Having suffered from post natal depression (PND) with each of my three children I feel as though I have some worthwhile experiences to draw upon which might help others currently facing this illness – gee, there has to be something positive to come from it all!!

So I’ve put together a list of personal tips for sufferers of PND. Please bear in mind though that these tips are based on my own personal experience and I’m not a medical expert – so, if you or someone you know is struggling with post natal depression – please seek expert assistance – there is excellent help available. Which leads me straight into Tip Number 1.

1.    Ask for help

If you’re like me you don’t like to ask for help. I know I have an unrealistic expectation of myself – that I should be able to cope with anything and everything. But, you know, we’re all human and as such we all have times in our lives when we simply can’t cope alone with what life has thrown our way. Now please notice I did say we can’t cope alone – we can cope though – we just need to put our hand up and tell someone that we need a bit of assistance. Which leads me onto the next step.

2.   Accept help

From partners, parents, siblings, friends, neighbours, doctors, psychologists, baby health practitioners, telephone counselling services etc etc etc. People do want to help others who are struggling or suffering – it’s part of what makes us human. And when you take a minute to think about it logically (and not through the emotional haze of PND) when you’re well yourself you like to help people – don’t you? So right now is your time to accept the help that others offer you.

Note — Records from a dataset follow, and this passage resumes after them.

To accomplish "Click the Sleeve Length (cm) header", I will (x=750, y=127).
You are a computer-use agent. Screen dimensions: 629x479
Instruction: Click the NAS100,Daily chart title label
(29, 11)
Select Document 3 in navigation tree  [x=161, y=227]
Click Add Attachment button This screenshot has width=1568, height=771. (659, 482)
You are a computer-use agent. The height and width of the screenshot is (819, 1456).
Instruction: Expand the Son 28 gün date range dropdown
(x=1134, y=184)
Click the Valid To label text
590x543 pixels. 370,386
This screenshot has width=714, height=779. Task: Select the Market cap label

 3.   Accept that PND is an illness

For some people (like me) this one can be a toughie! Psychological illness still has stigma attached to it – I know others might disagree but from both personal and professional experience I know this to be true. Part of the stigma relates to the (totally inaccurate) viewpoint that PND sufferers are just feeling sorry for themselves and that they should ‘pull up their socks’ and just get on with things. Don’t for a minute accept this viewpoint. PND is an illness just like diabetes is an illness. You have not brought this on yourself.  So say goodbye to any guilt and concentrate instead on the things that will, in the long run, help you to get better. Which brings me to the next tip.

4.   Be kind to yourself

My first bout of PND occurred over 18 years ago but I still remember being told at the time by a baby health social worker to be kind to myself. That was a strange concept to me back then – I remember thinking, ‘Why be kind to myself when I have failed so miserably as a mother?’  And of course that kind of thinking (generated and perpetuated by the PND) was a big part of the problem. But the concept did stay with me and gradually I accepted the wisdom behind that simple statement. I started to ‘give myself a break’ in terms of accepting all of the above tips – knowing that asking for help is o.k., accepting help and accepting PND as an illness. It was a massive turning point for me and can be for you too!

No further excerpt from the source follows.